(Records from a data collection)
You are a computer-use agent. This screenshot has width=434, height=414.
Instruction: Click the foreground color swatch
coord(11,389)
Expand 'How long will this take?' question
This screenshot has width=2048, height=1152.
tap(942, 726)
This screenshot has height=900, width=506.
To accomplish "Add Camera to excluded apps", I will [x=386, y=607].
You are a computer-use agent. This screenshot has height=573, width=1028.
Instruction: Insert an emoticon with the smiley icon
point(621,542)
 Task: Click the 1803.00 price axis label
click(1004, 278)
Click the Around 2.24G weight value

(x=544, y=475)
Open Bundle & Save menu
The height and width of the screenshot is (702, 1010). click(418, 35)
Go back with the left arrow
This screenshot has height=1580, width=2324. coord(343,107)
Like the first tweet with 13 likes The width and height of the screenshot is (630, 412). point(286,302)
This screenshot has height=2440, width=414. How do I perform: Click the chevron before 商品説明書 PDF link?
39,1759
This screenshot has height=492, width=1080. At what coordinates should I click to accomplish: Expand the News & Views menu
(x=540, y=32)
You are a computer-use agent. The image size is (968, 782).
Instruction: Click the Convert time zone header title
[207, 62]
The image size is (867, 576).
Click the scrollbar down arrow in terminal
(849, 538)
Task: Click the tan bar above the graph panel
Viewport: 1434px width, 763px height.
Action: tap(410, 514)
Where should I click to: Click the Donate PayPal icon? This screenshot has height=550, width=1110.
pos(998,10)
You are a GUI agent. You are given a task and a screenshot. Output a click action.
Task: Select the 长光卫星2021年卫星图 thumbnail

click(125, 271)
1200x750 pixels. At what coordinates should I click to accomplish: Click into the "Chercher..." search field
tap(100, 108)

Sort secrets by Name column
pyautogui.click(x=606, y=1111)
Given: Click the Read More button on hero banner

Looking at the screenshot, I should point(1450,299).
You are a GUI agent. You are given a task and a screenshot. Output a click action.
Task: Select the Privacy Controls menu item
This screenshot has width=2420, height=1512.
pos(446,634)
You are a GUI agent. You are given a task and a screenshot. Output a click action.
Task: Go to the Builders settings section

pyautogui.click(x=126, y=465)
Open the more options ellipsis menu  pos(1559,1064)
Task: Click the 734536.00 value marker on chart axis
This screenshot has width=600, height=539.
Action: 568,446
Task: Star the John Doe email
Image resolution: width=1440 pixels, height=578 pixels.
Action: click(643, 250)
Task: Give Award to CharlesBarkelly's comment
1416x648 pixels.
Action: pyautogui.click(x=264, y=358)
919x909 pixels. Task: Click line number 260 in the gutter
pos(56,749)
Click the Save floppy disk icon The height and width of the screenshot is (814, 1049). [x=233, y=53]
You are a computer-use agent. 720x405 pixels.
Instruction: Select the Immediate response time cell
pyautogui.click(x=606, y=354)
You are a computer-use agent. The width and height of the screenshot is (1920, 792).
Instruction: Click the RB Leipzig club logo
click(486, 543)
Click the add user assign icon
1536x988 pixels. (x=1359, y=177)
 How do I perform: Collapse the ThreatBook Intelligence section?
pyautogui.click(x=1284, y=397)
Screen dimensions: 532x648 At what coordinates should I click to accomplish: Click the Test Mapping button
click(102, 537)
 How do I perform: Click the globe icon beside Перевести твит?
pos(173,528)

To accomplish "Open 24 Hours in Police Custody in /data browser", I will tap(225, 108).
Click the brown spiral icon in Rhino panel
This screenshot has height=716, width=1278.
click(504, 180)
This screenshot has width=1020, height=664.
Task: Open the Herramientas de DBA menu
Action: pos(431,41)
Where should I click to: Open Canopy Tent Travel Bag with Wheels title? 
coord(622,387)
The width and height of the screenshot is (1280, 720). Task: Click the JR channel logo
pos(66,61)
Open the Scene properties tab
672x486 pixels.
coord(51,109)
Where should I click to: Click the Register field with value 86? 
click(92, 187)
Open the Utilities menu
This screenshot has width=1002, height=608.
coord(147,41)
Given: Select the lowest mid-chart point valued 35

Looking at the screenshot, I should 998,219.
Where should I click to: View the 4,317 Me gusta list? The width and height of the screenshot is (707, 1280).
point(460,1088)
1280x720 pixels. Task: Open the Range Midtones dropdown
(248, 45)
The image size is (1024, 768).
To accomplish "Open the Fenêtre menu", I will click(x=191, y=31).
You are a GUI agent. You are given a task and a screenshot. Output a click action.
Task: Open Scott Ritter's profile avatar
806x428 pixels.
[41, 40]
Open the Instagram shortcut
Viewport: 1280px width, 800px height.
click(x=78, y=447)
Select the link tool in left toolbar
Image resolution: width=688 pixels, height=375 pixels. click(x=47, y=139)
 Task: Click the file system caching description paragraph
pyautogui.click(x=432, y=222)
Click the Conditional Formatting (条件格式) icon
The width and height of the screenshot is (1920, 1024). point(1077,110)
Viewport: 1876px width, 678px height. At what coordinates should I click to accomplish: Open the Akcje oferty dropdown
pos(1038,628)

◆ Your goal
Please restate every line of the records exactly.

◆ Result of this task
You are a computer-use agent. This screenshot has width=434, height=414.
Instruction: Click the foreground color swatch
coord(11,389)
Expand 'How long will this take?' question
This screenshot has width=2048, height=1152.
tap(942, 726)
This screenshot has height=900, width=506.
To accomplish "Add Camera to excluded apps", I will [x=386, y=607].
You are a computer-use agent. This screenshot has height=573, width=1028.
Instruction: Insert an emoticon with the smiley icon
point(621,542)
 Task: Click the 1803.00 price axis label
click(1004, 278)
Click the Around 2.24G weight value

(x=544, y=475)
Open Bundle & Save menu
The height and width of the screenshot is (702, 1010). click(418, 35)
Go back with the left arrow
This screenshot has height=1580, width=2324. coord(343,107)
Like the first tweet with 13 likes The width and height of the screenshot is (630, 412). point(286,302)
This screenshot has height=2440, width=414. How do I perform: Click the chevron before 商品説明書 PDF link?
39,1759
This screenshot has height=492, width=1080. At what coordinates should I click to accomplish: Expand the News & Views menu
(x=540, y=32)
You are a computer-use agent. The image size is (968, 782).
Instruction: Click the Convert time zone header title
[207, 62]
The image size is (867, 576).
Click the scrollbar down arrow in terminal
(849, 538)
Task: Click the tan bar above the graph panel
Viewport: 1434px width, 763px height.
Action: tap(410, 514)
Where should I click to: Click the Donate PayPal icon? This screenshot has height=550, width=1110.
pos(998,10)
You are a GUI agent. You are given a task and a screenshot. Output a click action.
Task: Select the 长光卫星2021年卫星图 thumbnail

click(125, 271)
1200x750 pixels. At what coordinates should I click to accomplish: Click into the "Chercher..." search field
tap(100, 108)

Sort secrets by Name column
pyautogui.click(x=606, y=1111)
Given: Click the Read More button on hero banner

Looking at the screenshot, I should point(1450,299).
You are a GUI agent. You are given a task and a screenshot. Output a click action.
Task: Select the Privacy Controls menu item
This screenshot has width=2420, height=1512.
pos(446,634)
You are a GUI agent. You are given a task and a screenshot. Output a click action.
Task: Go to the Builders settings section

pyautogui.click(x=126, y=465)
Open the more options ellipsis menu  pos(1559,1064)
Task: Click the 734536.00 value marker on chart axis
This screenshot has width=600, height=539.
Action: 568,446
Task: Star the John Doe email
Image resolution: width=1440 pixels, height=578 pixels.
Action: click(643, 250)
Task: Give Award to CharlesBarkelly's comment
1416x648 pixels.
Action: pyautogui.click(x=264, y=358)
919x909 pixels. Task: Click line number 260 in the gutter
pos(56,749)
Click the Save floppy disk icon The height and width of the screenshot is (814, 1049). [x=233, y=53]
You are a computer-use agent. 720x405 pixels.
Instruction: Select the Immediate response time cell
pyautogui.click(x=606, y=354)
You are a computer-use agent. The width and height of the screenshot is (1920, 792).
Instruction: Click the RB Leipzig club logo
click(486, 543)
Click the add user assign icon
1536x988 pixels. (x=1359, y=177)
 How do I perform: Collapse the ThreatBook Intelligence section?
pyautogui.click(x=1284, y=397)
Screen dimensions: 532x648 At what coordinates should I click to accomplish: Click the Test Mapping button
click(102, 537)
 How do I perform: Click the globe icon beside Перевести твит?
pos(173,528)

To accomplish "Open 24 Hours in Police Custody in /data browser", I will tap(225, 108).
Click the brown spiral icon in Rhino panel
This screenshot has height=716, width=1278.
click(504, 180)
This screenshot has width=1020, height=664.
Task: Open the Herramientas de DBA menu
Action: pos(431,41)
Where should I click to: Open Canopy Tent Travel Bag with Wheels title? 
coord(622,387)
The width and height of the screenshot is (1280, 720). Task: Click the JR channel logo
pos(66,61)
Open the Scene properties tab
672x486 pixels.
coord(51,109)
Where should I click to: Click the Register field with value 86? 
click(92, 187)
Open the Utilities menu
This screenshot has width=1002, height=608.
coord(147,41)
Given: Select the lowest mid-chart point valued 35

Looking at the screenshot, I should 998,219.
Where should I click to: View the 4,317 Me gusta list? The width and height of the screenshot is (707, 1280).
point(460,1088)
1280x720 pixels. Task: Open the Range Midtones dropdown
(248, 45)
The image size is (1024, 768).
To accomplish "Open the Fenêtre menu", I will click(x=191, y=31).
You are a GUI agent. You are given a task and a screenshot. Output a click action.
Task: Open Scott Ritter's profile avatar
806x428 pixels.
[41, 40]
Open the Instagram shortcut
Viewport: 1280px width, 800px height.
click(x=78, y=447)
Select the link tool in left toolbar
Image resolution: width=688 pixels, height=375 pixels. click(x=47, y=139)
 Task: Click the file system caching description paragraph
pyautogui.click(x=432, y=222)
Click the Conditional Formatting (条件格式) icon
The width and height of the screenshot is (1920, 1024). point(1077,110)
Viewport: 1876px width, 678px height. At what coordinates should I click to accomplish: Open the Akcje oferty dropdown
pos(1038,628)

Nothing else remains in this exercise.